Two of the most famous therapists of the twentieth century, Sigmund Freud and Carl Jung, were influential in the field of dream interpretation. Freud’s approach was retrospective, in that he supposed past events - usually located in childhood - shape the nightly wanderings of our mind. Jung, on the other hand, developed Freud’s ideas and focused on interpreting the symbolism of dreams - as influenced by our daily lives - from which we could achieve a balance between our conscious sense of self and our non-conscious mind.
Whichever school of thought you subscribe to, most people agree that it is when we feel anxious, when our worries and fears remain unresolved, that this balance within ourselves cannot be achieved and our dreams can turn into nightmares. These are some common anxiety dreams:
- Planes falling out of the sky
- Teeth falling out
- Being chased
- Being naked in public
- Unprepared for an exam
- Late for an appointment
- Being lost/can’t find your way home.
Occasionally, we may be troubled by a difficult dream which disturbs our sleep and leaves us feeling tired the next day. This is often nothing to worry about but ongoing sleep deprivation can lead to serious consequences and it is important to speak to your GP to rule out any medical cause.
Signs you may be sleep deprived include:
- Feeling tired all day
- Longing to take a nap
- Finding it hard to concentrate
- Falling asleep when you need to be alert
- Finding it difficult to make decisions
- Feeling stressed and irritable
- Putting on weight.
According to Layne Dalfen, founder of the Dream Interpretation Centre in Montreal, recurring dreams and nightmares happen because your [non]-conscious is trying to get your attention. If you are troubled by such dreams, and they are affecting your daily functioning and general well-being, a good therapist can help you to uncover and release the source of your anxiety from your non-conscious mind.
Here are two case studies:
- Client A is a retired gentleman who was sleep deprived after several months of recurring nightmares where he would find himself lost and unable to get home. He dreaded going to bed in the evenings, would wake up late in the mornings, and often found himself asleep on the sofa in the afternoons. Discussion revealed that he felt very guilty about letting his colleagues down during a long period of sickness which forced his early retirement. Therapy helped him to release this guilt and very quickly the bothersome dreams stopped and a normal, healthy sleep pattern resumed.

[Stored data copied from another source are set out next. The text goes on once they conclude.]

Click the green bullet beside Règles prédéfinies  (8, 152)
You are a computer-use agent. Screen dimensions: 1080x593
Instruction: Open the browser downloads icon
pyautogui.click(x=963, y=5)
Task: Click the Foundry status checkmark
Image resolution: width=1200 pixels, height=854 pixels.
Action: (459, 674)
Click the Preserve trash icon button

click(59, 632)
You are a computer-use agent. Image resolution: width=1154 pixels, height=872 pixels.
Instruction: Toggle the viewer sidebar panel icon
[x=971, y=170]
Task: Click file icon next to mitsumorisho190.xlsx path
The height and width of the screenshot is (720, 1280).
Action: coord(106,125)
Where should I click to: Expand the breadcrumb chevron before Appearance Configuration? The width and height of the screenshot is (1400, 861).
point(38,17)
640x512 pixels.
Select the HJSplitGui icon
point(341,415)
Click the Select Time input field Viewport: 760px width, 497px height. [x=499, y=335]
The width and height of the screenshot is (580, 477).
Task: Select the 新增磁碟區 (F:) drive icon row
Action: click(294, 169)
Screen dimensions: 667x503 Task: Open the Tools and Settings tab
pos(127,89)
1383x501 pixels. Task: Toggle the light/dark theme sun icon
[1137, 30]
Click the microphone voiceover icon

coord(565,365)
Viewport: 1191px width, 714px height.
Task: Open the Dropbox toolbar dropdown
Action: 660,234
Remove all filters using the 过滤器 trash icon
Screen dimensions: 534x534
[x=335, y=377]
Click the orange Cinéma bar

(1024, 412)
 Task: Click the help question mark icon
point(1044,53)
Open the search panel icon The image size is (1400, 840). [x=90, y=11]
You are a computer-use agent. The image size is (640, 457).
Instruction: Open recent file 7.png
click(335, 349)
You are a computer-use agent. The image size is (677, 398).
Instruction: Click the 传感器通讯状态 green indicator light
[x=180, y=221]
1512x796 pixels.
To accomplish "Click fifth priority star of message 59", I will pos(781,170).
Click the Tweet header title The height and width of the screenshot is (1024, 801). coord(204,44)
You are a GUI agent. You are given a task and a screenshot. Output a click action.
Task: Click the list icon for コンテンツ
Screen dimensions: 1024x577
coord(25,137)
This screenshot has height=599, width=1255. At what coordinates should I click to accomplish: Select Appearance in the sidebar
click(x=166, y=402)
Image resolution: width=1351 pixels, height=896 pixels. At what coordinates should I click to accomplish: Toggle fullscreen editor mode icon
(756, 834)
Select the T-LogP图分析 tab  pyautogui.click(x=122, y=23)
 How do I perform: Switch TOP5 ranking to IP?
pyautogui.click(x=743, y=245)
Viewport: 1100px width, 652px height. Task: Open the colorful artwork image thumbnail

- Client B was suffering with frightening dreams of planes falling out the sky. She was experiencing these dreams four or five times a week and the impact was affecting every area of her life. She had presented for therapy to overcome her fear of heights, a fear so great that it had induced panic attacks in the past and had stopped her from going on the skiing trips she loved so dearly. After successfully resolving this fear the client was delighted to report that the anxiety dreams had stopped completely.